Strong as she is, Keiko is no emotionless robot, and her customary restraint makes the moments when her feelings take over all the more powerful. She spends much of the film quietly admiring Nobuhiko Fujisaki (Masayuki Mori), a married, affluent banker with a gentlemanly air about him, different from most of the customers she meets, but she never allows herself to go beyond that until a series of troubles and disappointments breaks down her self-control. When her facade crumbles, so does his, and he proves to be no better than the others. It seems that in Keiko’s world, everyone pretends.
Five years prior to When a Woman Ascends the Stairs, Hideko Takamine and Masayuki Mori co-starred in Naruse’s Floating Clouds. As in the later film, Takamine’s character in Floating Clouds is in love with Mori’s, but his weak-willed, self-centered nature and the fact that he’s already married make lasting happiness between them impossible. There, however, Takamine’s character is destroyed by her ill-starred affair; Keiko, in contrast, manages to pull herself together and salvage as much of her dignity as she possibly can.
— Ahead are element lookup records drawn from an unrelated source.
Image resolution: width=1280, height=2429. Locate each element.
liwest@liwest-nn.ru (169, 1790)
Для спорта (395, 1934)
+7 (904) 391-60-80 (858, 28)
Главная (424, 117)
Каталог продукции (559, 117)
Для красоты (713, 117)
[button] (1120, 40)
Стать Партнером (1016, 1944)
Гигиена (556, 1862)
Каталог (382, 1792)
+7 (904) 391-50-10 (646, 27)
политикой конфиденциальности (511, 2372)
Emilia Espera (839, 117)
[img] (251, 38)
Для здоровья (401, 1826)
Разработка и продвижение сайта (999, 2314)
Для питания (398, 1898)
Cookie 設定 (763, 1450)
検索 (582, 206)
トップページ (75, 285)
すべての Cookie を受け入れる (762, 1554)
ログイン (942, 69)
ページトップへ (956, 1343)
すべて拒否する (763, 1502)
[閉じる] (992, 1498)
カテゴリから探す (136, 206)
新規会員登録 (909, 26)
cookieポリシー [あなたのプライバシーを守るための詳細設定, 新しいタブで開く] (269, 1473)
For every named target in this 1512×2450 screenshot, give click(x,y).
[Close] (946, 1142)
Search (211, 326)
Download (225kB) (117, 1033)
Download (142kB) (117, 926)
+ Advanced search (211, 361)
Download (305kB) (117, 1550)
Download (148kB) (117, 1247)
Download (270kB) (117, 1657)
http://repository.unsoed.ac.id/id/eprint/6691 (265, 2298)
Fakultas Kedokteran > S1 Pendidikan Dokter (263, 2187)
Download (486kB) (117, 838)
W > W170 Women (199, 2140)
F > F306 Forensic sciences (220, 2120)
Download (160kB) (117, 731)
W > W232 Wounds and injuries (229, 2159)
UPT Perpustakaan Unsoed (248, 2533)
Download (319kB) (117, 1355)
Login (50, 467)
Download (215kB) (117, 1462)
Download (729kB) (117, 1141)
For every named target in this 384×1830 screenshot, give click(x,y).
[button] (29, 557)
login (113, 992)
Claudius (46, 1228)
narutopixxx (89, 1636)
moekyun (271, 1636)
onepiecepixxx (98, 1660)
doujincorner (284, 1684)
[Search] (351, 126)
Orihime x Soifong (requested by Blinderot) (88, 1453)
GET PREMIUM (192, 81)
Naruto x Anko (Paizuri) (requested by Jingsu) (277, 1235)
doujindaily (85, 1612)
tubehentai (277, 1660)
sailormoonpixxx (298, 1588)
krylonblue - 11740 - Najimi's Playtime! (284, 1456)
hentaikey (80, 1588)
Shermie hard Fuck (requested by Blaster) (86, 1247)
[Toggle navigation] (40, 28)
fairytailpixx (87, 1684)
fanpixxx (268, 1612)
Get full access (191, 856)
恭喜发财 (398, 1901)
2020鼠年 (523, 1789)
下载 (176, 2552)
In a 2005 interview for the Criterion Collection edition of When a Woman Ascends the Stairs, Tatsuya Nakadai discussed the type of role that Takamine frequently played for Naruse, Keiko being a sterling example:
Naruse’s other films also have women as their main focus. They’re about strong women, and the actress who represented that was Hideko Takamine. I think Naruse loved to portray that kind of woman. It wasn’t merely her beauty or charm or attractiveness as a woman, though she was, of course, an attractive woman. It was rather a certain quality in a woman. Seeing the movie again, I realize it was something like nihilism. That’s what Naruse sensed most strongly in Takamine, and that’s why he hired her for his films. ‘Nihilism’ may be too strong a word, but something like a woman’s resignation to her fate. And even as she resigns herself to it, she faces it head-on, courageously.
For all of the literal climbing she does up that too-familiar staircase, Keiko never really manages to get anywhere. She describes her business as “a vicious circle” at one point, which is a much apter image — not steady progress toward a goal, but an exercise in futility. Still, hopeless as her situation seems and may well be, she grits her teeth and carries on. “I hated climbing those stairs more than anything,” she says. “But once I was up, I would take each day as it came.”